Azure AD: Users Are Bypassing Your MFA

April 19, 2022
John Mancini
Product Management at Vectra AI
Azure AD: Users Are Bypassing Your MFA

Securing Azure AD With the Vectra Platform

To help security teams validate the effectiveness of their Azure AD security controls and stop future attacks, the Vectra platform continuously monitors user activity and reveals any instances of users bypassing multifactor authentication (MFA) and other preventative controls.

Securing an Azure AD tenant is a challenging task for any security team. A look at the deployment and management of MFA alone shows there are countless settings and access policies that need to be considered and fine-tuned. It is no easy task to configure a tenant without leaving any gaps that a future attacker could abuse – while still meeting the needs of both the business and the users.

Challenges of Securing Azure AD With MFA

Vectra sees this challenge every day in the over one million users across hundreds of organizations that we monitor and protect:

  • In 99% of the tenants, Vectra sees accounts actively leveraging legacy protocols that cannot have MFA applied.
  • In 66% of the tenants, Vectra sees accounts installing OAuth applications, which grants continuous access to user data without any MFA authentication.
  • In 97% of the tenants, Vectra sees accounts accessing native risky power tools like Powershell or the Graph API, which enable high-impact backend changes to environments and pave the way for complex attacks. 

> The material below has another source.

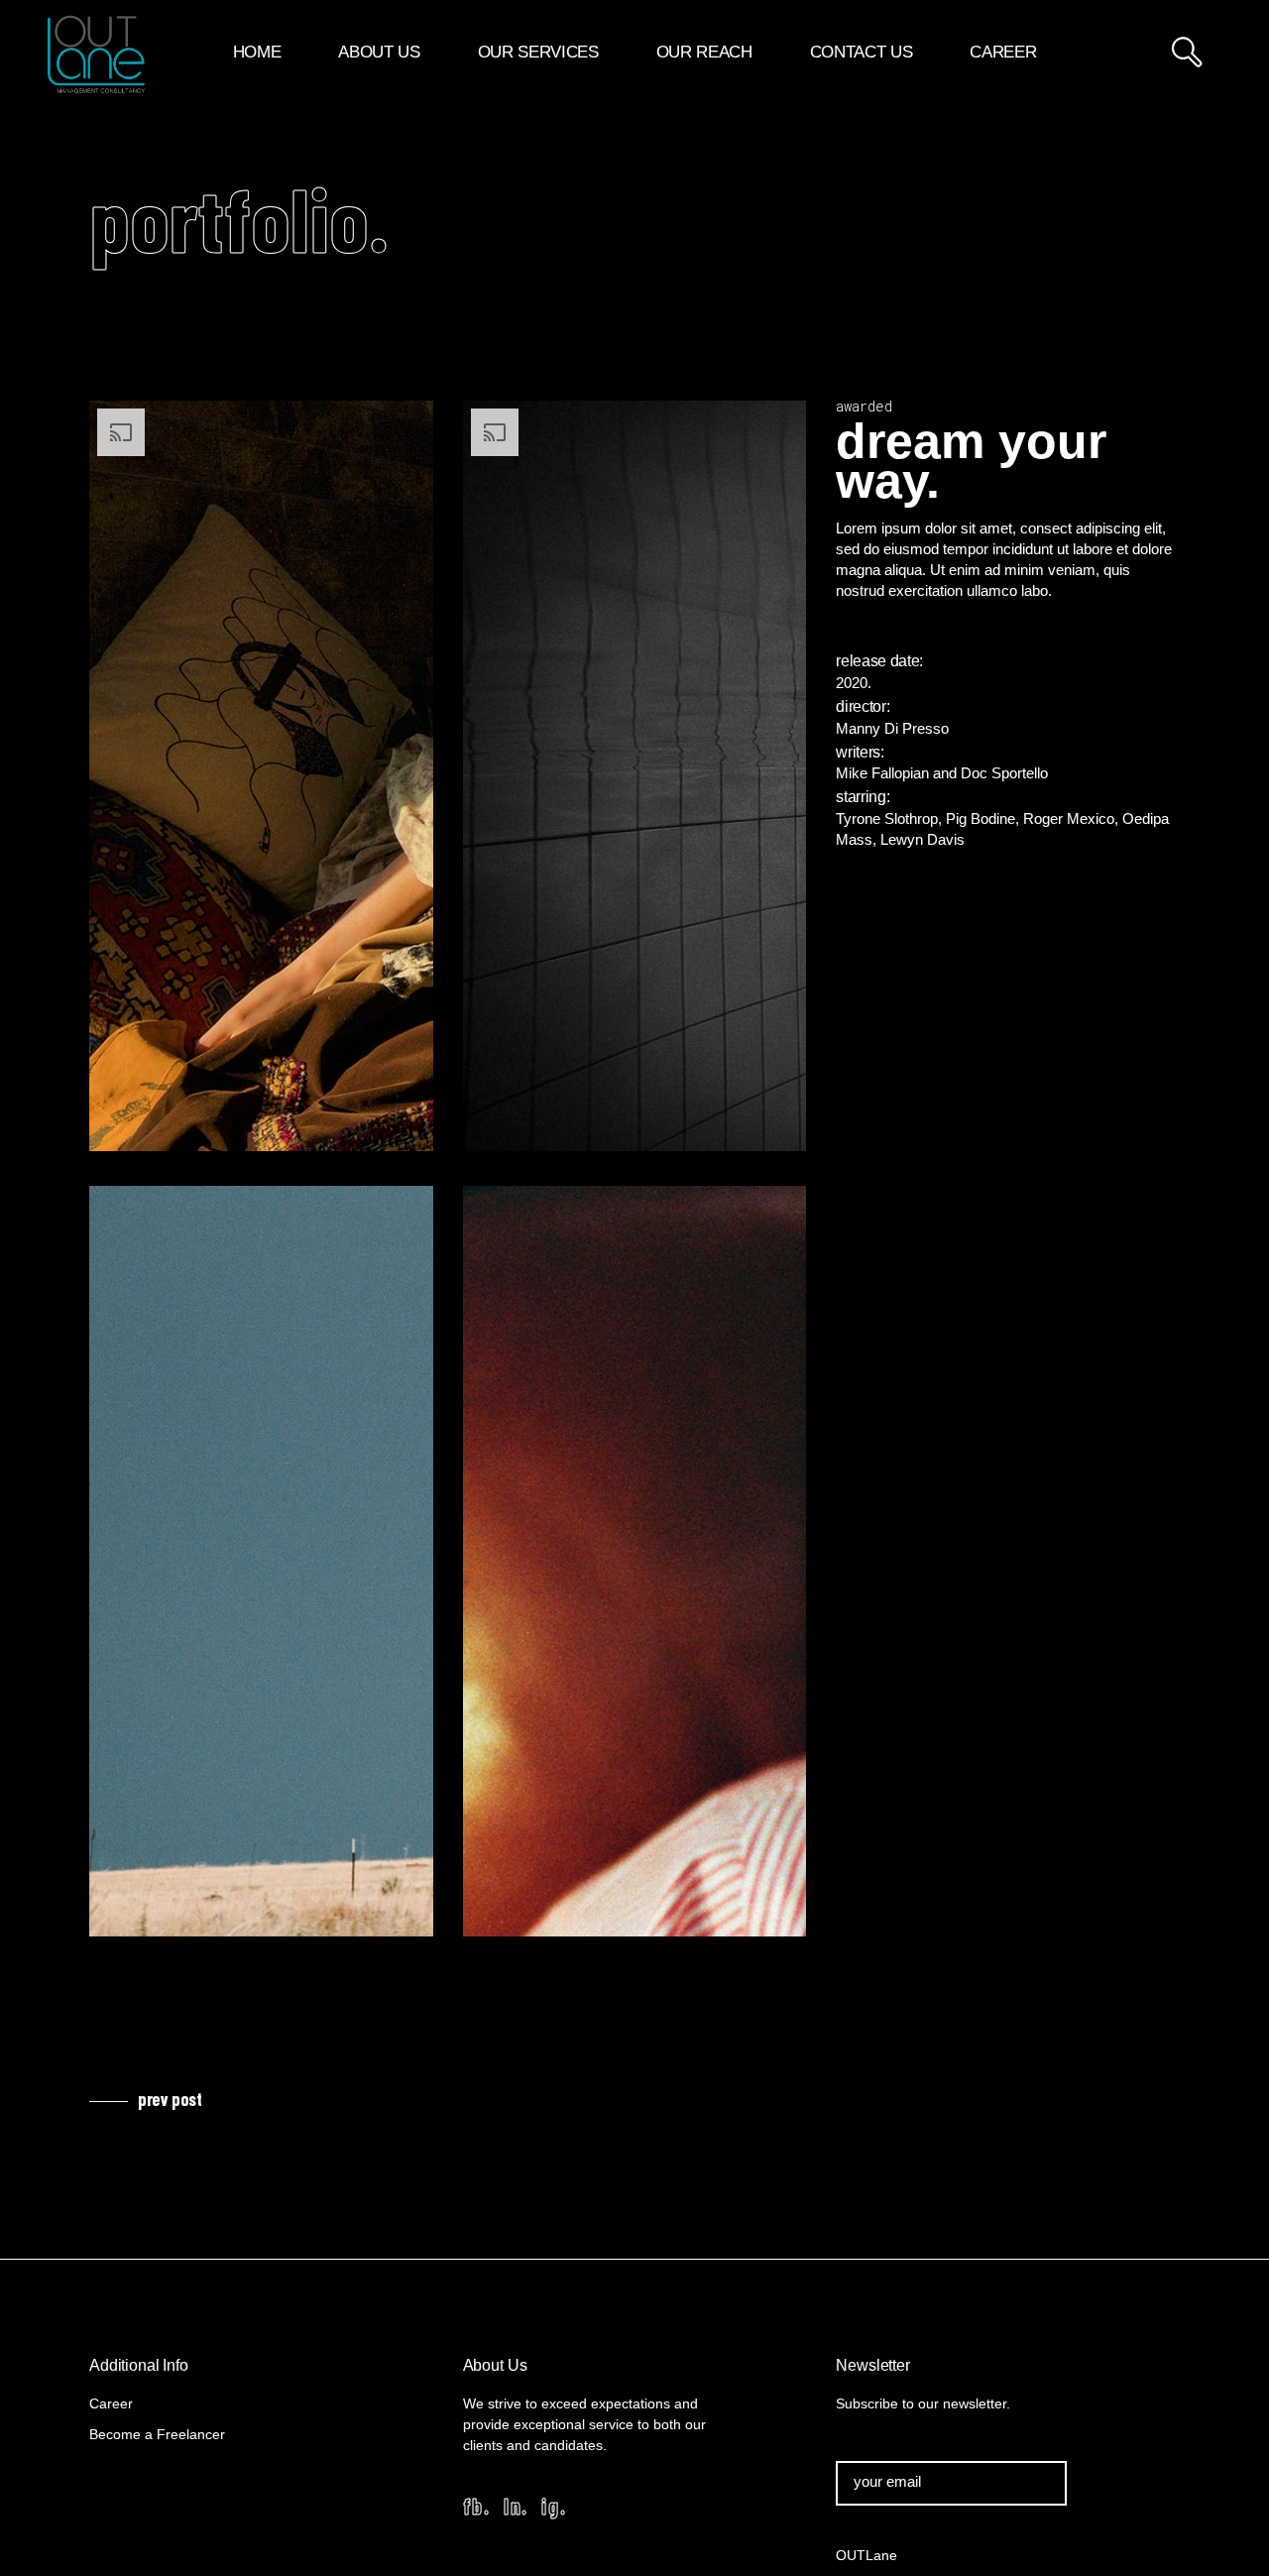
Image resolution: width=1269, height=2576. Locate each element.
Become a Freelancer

How Vectra’s Platform Helps to Secure Your Azure AD

Vectra’s continuous monitoring enables security teams to understand (1) whether access events like these are occurring in their tenant, (2) who is responsible, and (3) the location of each event. This information enables the teams to validate their security controls against what users are doing and make data-informed improvements to stop future attacks. This monitoring works alongside Vectra's threat-detection functionality to help teams fully secure their Azure AD and M365 environments.

Watch the video to see this functionality in action.

This 24/7 active tenant monitoring delivered by the Vectra Platform can be paired with the software as a service (SaaS) posture management analysis provided by Siriux to further enhance a team’s Azure AD security. Siriux also provides recommendations to improve a tenant’s posture based upon their unique insights into attacker kill chains. Once a tenant has been hardened with Siriux’s prioritized security recommendations, the Vectra platform allows security teams to understand how those changes protect users and more easily validate all configuration changes made to the tenant. Together, the two solutions provide a one-two punch that allows security teams to use best-in-class technologies to stay one step ahead of would-be attackers.